* Start SOURCE EXCERPT *

Tuesday, September 24, 2013

How I hacked the Brookstone Rover 2.0

In the spirit of our 26 October meeting on hacking, I wanted to share this hacking story with everyone.

I like writing APIs for inexpensive robot toys like the AR.Drone and the Neato XV-11.  In a recent undergraduate robotics class, a couple of students and I got found an open-source project for driving the Brookstone Rover from an Android device.  We bought a Rover 2.0, but we had no luck in getting this code to work with it.

Following the advice in Violent Python, I figured I'd try some wireless snooping to see what was in the messages being passed from the handheld device to the Rover.  I bought the recommended Hawking Technology Hi -Gain Wireless-150N USB Network Adapter, plugged it into my Ubuntu machine (actually, an iMac running Ubuntu under VMWare), and installed and ran scapy.  This showed some traffic, but it was difficult to work with.  Some googling revealed that Wireshark was the tool of choice for this sort of thing, so I installed it and set up a filter to look at messages to/from IP address 192.168.1.100 (the Rover's fixed network address.)   Looking at the items tagged "continuation or non-http traffic", I saw lots of traffic between this address and 192.168.1.X, where X was the ad-hoc address assigned to the handheld device by the rover -- 2, 3, 4, etc.) Most of these messages started with the string MO_O, as I expected from the code in RoverOpen.

Running the app a few times revealed a pattern where the handheld device would send the Rover a message starting with MO_O 0 ..., the Rover would reply with MO_O 1, the handheld would send back, MO_O 2 ..., and the Rover would reply with MO_O 3 ....  The 0 (first) message was always the same, but the 3 message ended in different bytes every time.  This looked like some kind of handshaking to me.  I knew that the Rover AC-13 (the predecessor of the 2.0) used an open password system (username = AC-13, password = AC-13), but this seemed like some kind of encryption.  Perhaps I needed a different strategy.

* End SOURCE EXCERPT *

■ TASK REQUIREMENTS ■
1. Reproduce the Rover 2.0 hacking post from "How I hacked" up to and including "work with it.", swapping "undergraduate" for "graduate".
2. Extend the Rover 2.0 hacking post past its final sentence.

* Start PROVIDED MATERIAL *

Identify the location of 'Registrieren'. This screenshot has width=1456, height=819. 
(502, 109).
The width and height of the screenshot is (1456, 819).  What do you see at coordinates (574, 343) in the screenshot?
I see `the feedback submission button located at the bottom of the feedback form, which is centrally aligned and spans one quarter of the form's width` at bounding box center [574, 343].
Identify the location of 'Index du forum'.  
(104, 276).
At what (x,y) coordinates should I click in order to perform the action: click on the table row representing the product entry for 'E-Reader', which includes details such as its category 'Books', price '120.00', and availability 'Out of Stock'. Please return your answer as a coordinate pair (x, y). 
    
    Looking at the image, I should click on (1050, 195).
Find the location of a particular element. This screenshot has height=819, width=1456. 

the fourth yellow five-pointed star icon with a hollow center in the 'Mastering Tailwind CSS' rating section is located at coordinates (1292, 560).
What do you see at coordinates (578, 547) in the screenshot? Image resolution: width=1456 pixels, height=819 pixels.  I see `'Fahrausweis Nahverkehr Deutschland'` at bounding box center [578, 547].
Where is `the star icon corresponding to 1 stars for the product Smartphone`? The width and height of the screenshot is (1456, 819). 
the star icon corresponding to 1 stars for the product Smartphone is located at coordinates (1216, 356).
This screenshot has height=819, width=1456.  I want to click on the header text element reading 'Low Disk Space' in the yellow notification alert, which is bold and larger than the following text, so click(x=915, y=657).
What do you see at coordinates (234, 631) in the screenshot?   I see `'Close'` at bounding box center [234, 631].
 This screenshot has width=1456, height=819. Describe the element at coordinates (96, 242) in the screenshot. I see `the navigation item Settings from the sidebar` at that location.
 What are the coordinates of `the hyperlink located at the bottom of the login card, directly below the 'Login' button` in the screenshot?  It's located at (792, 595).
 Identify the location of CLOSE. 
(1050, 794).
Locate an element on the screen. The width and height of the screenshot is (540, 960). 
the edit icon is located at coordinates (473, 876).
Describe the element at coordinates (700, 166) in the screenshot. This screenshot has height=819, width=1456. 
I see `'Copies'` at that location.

* End PROVIDED MATERIAL *

■ RESULTS OF THE TASKS ■
1.
How I hacked the Brookstone Rover 2.0

In the spirit of our 26 October meeting on hacking, I wanted to share this hacking story with everyone.

I like writing APIs for inexpensive robot toys like the AR.Drone and the Neato XV-11.  In a recent graduate robotics class, a couple of students and I got found an open-source project for driving the Brookstone Rover from an Android device.  We bought a Rover 2.0, but we had no luck in getting this code to work with it.

2.
Looking at a teardown page for the Rover 2.0, I saw that it had a UART that might allow me to talk open a console to the Rover.  I bought a USB / UART adapter cable, soldered the wire ends to a three-pin female R/C connector, connected the Rover to my iMac, and turned on the Rover.  Sure enough, this revealed a new /dev/tty.* file.  I ran /usr/bin/screen on this file at the standard 115200 baud rate, and was able to see the Linux boot sequence for the Rover in my terminal window.  I was able to run a few Linux commands like ls and cd, but a quick glance around the file system failed to reveal any useful source code that would allow me to reverse-engineer the encryption  /handshaking.  There was also an annoying output of a single digit to the console once every second, which interfered with my typing into the console.  Based on the fact that this number eventually dropped to 1 before the batteries ran out, it must have been a single-digit representation of the battery level that you can retrieve from the Rover wirelessly -- perhaps a debugging printout left in the firmware.

I figured that a look at some more up-to-date source code running on the handheld device might reveal what was going on.  So I downloaded the free Rover 2.0 app from Google Play onto my Android device.  Then I  downloaded the free ES File Exporer app, which allowed me to save the .apk file for the Rover 2.0 app.  Plugging my Android device into a Windows 7 machine revealed a volume in which I could find the .apk file (it might have worked on OS X or Ubuntu, but I found it most reliable on Windows.)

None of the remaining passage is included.